** Task prompt **
Convert these records into a JSON list of strings, with each line as its own string and blank lines left out.

(Records from a pointing dataset)
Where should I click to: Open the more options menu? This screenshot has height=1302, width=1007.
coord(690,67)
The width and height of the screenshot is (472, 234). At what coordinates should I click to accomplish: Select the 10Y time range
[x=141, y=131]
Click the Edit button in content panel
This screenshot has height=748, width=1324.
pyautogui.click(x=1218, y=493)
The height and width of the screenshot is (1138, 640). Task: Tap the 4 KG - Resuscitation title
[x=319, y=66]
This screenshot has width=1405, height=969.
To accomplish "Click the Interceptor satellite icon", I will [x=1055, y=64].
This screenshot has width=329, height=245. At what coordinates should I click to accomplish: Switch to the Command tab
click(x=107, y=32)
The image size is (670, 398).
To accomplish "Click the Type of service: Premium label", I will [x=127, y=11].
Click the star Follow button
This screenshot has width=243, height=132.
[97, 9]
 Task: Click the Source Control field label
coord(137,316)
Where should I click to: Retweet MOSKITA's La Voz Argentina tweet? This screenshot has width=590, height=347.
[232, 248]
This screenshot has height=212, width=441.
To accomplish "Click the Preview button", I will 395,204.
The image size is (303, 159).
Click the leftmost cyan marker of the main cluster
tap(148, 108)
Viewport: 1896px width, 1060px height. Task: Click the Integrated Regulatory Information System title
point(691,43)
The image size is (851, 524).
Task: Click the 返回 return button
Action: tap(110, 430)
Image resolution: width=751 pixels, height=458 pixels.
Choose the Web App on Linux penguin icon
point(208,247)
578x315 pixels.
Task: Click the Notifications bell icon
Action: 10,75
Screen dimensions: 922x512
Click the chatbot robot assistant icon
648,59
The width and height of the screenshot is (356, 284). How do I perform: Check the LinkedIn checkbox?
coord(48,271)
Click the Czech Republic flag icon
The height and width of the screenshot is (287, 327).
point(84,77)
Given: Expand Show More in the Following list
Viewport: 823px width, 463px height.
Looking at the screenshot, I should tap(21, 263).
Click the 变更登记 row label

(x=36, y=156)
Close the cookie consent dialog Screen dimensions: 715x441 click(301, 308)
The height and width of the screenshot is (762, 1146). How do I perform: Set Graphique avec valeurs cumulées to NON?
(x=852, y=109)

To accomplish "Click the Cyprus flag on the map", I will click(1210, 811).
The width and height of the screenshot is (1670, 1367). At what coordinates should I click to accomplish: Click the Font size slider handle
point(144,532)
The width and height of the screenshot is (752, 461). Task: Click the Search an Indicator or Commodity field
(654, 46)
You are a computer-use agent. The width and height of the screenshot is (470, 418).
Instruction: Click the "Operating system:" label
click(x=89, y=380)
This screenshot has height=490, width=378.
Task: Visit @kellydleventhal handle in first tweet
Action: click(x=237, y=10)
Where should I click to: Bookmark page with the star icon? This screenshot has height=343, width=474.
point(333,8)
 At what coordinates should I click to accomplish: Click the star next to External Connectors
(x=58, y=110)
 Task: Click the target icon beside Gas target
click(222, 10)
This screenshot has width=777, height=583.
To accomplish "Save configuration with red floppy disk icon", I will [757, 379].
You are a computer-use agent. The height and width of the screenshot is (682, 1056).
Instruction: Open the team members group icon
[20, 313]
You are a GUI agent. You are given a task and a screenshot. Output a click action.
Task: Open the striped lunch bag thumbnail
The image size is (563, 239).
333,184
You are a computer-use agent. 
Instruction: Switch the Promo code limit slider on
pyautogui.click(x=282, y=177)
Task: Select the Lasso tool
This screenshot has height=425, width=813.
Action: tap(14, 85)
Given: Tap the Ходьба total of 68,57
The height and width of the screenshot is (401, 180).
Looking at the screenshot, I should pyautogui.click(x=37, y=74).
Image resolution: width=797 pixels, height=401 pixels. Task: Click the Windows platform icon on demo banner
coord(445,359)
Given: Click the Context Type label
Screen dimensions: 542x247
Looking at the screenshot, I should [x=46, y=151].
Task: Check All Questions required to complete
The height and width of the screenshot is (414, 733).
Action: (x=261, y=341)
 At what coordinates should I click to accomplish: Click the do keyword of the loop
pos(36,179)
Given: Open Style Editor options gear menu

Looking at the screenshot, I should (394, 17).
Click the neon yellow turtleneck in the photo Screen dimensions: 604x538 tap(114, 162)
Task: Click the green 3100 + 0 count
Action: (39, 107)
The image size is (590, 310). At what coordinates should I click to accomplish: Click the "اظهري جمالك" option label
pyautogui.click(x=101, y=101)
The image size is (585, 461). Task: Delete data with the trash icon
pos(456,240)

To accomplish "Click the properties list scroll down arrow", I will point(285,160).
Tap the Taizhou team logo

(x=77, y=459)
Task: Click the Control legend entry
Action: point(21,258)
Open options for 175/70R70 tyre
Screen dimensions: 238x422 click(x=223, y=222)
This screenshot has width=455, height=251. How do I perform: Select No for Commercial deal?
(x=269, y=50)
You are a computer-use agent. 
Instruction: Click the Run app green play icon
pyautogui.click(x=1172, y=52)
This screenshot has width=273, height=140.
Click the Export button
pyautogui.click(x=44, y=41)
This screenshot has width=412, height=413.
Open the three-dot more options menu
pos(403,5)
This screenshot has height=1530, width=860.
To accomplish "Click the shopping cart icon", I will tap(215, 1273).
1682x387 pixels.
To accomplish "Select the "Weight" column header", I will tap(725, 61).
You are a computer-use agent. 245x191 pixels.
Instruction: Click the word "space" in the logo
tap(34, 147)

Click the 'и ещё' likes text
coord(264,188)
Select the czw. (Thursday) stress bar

** Result of the task **
[
  "Where should I click to: Open the more options menu? This screenshot has height=1302, width=1007.",
  "coord(690,67)",
  "The width and height of the screenshot is (472, 234). At what coordinates should I click to accomplish: Select the 10Y time range",
  "[x=141, y=131]",
  "Click the Edit button in content panel",
  "This screenshot has height=748, width=1324.",
  "pyautogui.click(x=1218, y=493)",
  "The height and width of the screenshot is (1138, 640). Task: Tap the 4 KG - Resuscitation title",
  "[x=319, y=66]",
  "This screenshot has width=1405, height=969.",
  "To accomplish \"Click the Interceptor satellite icon\", I will [x=1055, y=64].",
  "This screenshot has width=329, height=245. At what coordinates should I click to accomplish: Switch to the Command tab",
  "click(x=107, y=32)",
  "The image size is (670, 398).",
  "To accomplish \"Click the Type of service: Premium label\", I will [x=127, y=11].",
  "Click the star Follow button",
  "This screenshot has width=243, height=132.",
  "[97, 9]",
  " Task: Click the Source Control field label",
  "coord(137,316)",
  "Where should I click to: Retweet MOSKITA's La Voz Argentina tweet? This screenshot has width=590, height=347.",
  "[232, 248]",
  "This screenshot has height=212, width=441.",
  "To accomplish \"Click the Preview button\", I will 395,204.",
  "The image size is (303, 159).",
  "Click the leftmost cyan marker of the main cluster",
  "tap(148, 108)",
  "Viewport: 1896px width, 1060px height. Task: Click the Integrated Regulatory Information System title",
  "point(691,43)",
  "The image size is (851, 524).",
  "Task: Click the 返回 return button",
  "Action: tap(110, 430)",
  "Image resolution: width=751 pixels, height=458 pixels.",
  "Choose the Web App on Linux penguin icon",
  "point(208,247)",
  "578x315 pixels.",
  "Task: Click the Notifications bell icon",
  "Action: 10,75",
  "Screen dimensions: 922x512",
  "Click the chatbot robot assistant icon",
  "648,59",
  "The width and height of the screenshot is (356, 284). How do I perform: Check the LinkedIn checkbox?",
  "coord(48,271)",
  "Click the Czech Republic flag icon",
  "The height and width of the screenshot is (287, 327).",
  "point(84,77)",
  "Given: Expand Show More in the Following list",
  "Viewport: 823px width, 463px height.",
  "Looking at the screenshot, I should tap(21, 263).",
  "Click the 变更登记 row label",
  "(x=36, y=156)",
  "Close the cookie consent dialog Screen dimensions: 715x441 click(301, 308)",
  "The height and width of the screenshot is (762, 1146). How do I perform: Set Graphique avec valeurs cumulées to NON?",
  "(x=852, y=109)",
  "To accomplish \"Click the Cyprus flag on the map\", I will click(1210, 811).",
  "The width and height of the screenshot is (1670, 1367). At what coordinates should I click to accomplish: Click the Font size slider handle",
  "point(144,532)",
  "The width and height of the screenshot is (752, 461). Task: Click the Search an Indicator or Commodity field",
  "(654, 46)",
  "You are a computer-use agent. The width and height of the screenshot is (470, 418).",
  "Instruction: Click the \"Operating system:\" label",
  "click(x=89, y=380)",
  "This screenshot has height=490, width=378.",
  "Task: Visit @kellydleventhal handle in first tweet",
  "Action: click(x=237, y=10)",
  "Where should I click to: Bookmark page with the star icon? This screenshot has height=343, width=474.",
  "point(333,8)",
  " At what coordinates should I click to accomplish: Click the star next to External Connectors",
  "(x=58, y=110)",
  " Task: Click the target icon beside Gas target",
  "click(222, 10)",
  "This screenshot has width=777, height=583.",
  "To accomplish \"Save configuration with red floppy disk icon\", I will [757, 379].",
  "You are a computer-use agent. The height and width of the screenshot is (682, 1056).",
  "Instruction: Open the team members group icon",
  "[20, 313]",
  "You are a GUI agent. You are given a task and a screenshot. Output a click action.",
  "Task: Open the striped lunch bag thumbnail",
  "The image size is (563, 239).",
  "333,184",
  "You are a computer-use agent. ",
  "Instruction: Switch the Promo code limit slider on",
  "pyautogui.click(x=282, y=177)",
  "Task: Select the Lasso tool",
  "This screenshot has height=425, width=813.",
  "Action: tap(14, 85)",
  "Given: Tap the Ходьба total of 68,57",
  "The height and width of the screenshot is (401, 180).",
  "Looking at the screenshot, I should pyautogui.click(x=37, y=74).",
  "Image resolution: width=797 pixels, height=401 pixels. Task: Click the Windows platform icon on demo banner",
  "coord(445,359)",
  "Given: Click the Context Type label",
  "Screen dimensions: 542x247",
  "Looking at the screenshot, I should [x=46, y=151].",
  "Task: Check All Questions required to complete",
  "The height and width of the screenshot is (414, 733).",
  "Action: (x=261, y=341)",
  " At what coordinates should I click to accomplish: Click the do keyword of the loop",
  "pos(36,179)",
  "Given: Open Style Editor options gear menu",
  "Looking at the screenshot, I should (394, 17).",
  "Click the neon yellow turtleneck in the photo Screen dimensions: 604x538 tap(114, 162)",
  "Task: Click the green 3100 + 0 count",
  "Action: (39, 107)",
  "The image size is (590, 310). At what coordinates should I click to accomplish: Click the \"اظهري جمالك\" option label",
  "pyautogui.click(x=101, y=101)",
  "The image size is (585, 461). Task: Delete data with the trash icon",
  "pos(456,240)",
  "To accomplish \"Click the properties list scroll down arrow\", I will point(285,160).",
  "Tap the Taizhou team logo",
  "(x=77, y=459)",
  "Task: Click the Control legend entry",
  "Action: point(21,258)",
  "Open options for 175/70R70 tyre",
  "Screen dimensions: 238x422 click(x=223, y=222)",
  "This screenshot has width=455, height=251. How do I perform: Select No for Commercial deal?",
  "(x=269, y=50)",
  "You are a computer-use agent. ",
  "Instruction: Click the Run app green play icon",
  "pyautogui.click(x=1172, y=52)",
  "This screenshot has width=273, height=140.",
  "Click the Export button",
  "pyautogui.click(x=44, y=41)",
  "This screenshot has width=412, height=413.",
  "Open the three-dot more options menu",
  "pos(403,5)",
  "This screenshot has height=1530, width=860.",
  "To accomplish \"Click the shopping cart icon\", I will tap(215, 1273).",
  "1682x387 pixels.",
  "To accomplish \"Select the \"Weight\" column header\", I will tap(725, 61).",
  "You are a computer-use agent. 245x191 pixels.",
  "Instruction: Click the word \"space\" in the logo",
  "tap(34, 147)",
  "Click the 'и ещё' likes text",
  "coord(264,188)",
  "Select the czw. (Thursday) stress bar"
]